In anticipation of Spring, we wanted to bring our plant life indoors. Over the course of one weekend, we put together a wood planter box perfect for a sunny windowsill. All of our materials were either ones we had collecting dust at home or purchased from our local crafts store.
Of course, no craft project is complete without a photo series to document it. With our step-by-step photo guide, this DIY weekend project really is foolproof!
DIY Windowsill Planter
- Unfinished wood box
- Unwanted newspapers
- Rubber or latex gloves
- Paint stirring stick
- Wood stain (we used Miniwax one step stain & polyurethane)
- Sponge or bristle brush
- Heavy duty plastic bag (we used a Ziploc gallon freezer bag)
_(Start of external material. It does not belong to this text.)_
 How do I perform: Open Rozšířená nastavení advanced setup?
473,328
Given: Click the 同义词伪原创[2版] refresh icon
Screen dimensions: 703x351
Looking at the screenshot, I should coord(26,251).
- Hot glue gun (if planning to cut bag)
- Small stones
- Potting soil
- Your favorite small plant or seeds
1. With newspaper under your planter box, use sandpaper to smooth the edges of the box. Once smoothed, discard the wood particles and carefully dust off your box.
2. Wearing gloves, pry off the lid of the can of wood stain with a screwdriver. Stir your stain thoroughly until the color becomes uniform, making sure to get your stirrer to the bottom. We didn’t have a paint stirrer so we improved with a pair of wood chopsticks.
3. Using your brush of choice, thinly layer a coat of wood stain on your box. Work in one direction, keeping the paint edge wet.
4. Allow stain to completely dry before adding on another layer. We used a sponge brush throughout the entire process but would use a bristle brush next time to avoid tiny sponge pieces sticking to our box.
5. After you’re satisfied with the color of your box, line with a heavy duty plastic bag. Because our box had slits, we wanted to use a transparent bag so we could see inside. We created a box shape with a single gallon-sized freezer bag and hot glue gun, eyeballing measurements. If you’re doing the same, make sure to allow your glue gun to slightly cool before applying on the plastic. If not, it may melt the plastic!
6. Fill your box with about a 1-inch layer of small rocks. Because our planter box won’t have drainage holes, we don’t want our plant roots to rot from sitting in water.
7. Fill the remaining space with potting soil, up until about ½-inch from the liner edge.
8. Transplant your plants or sow your seeds, and then cover your soil. Move planter box to a sunny window and watch your plants grow!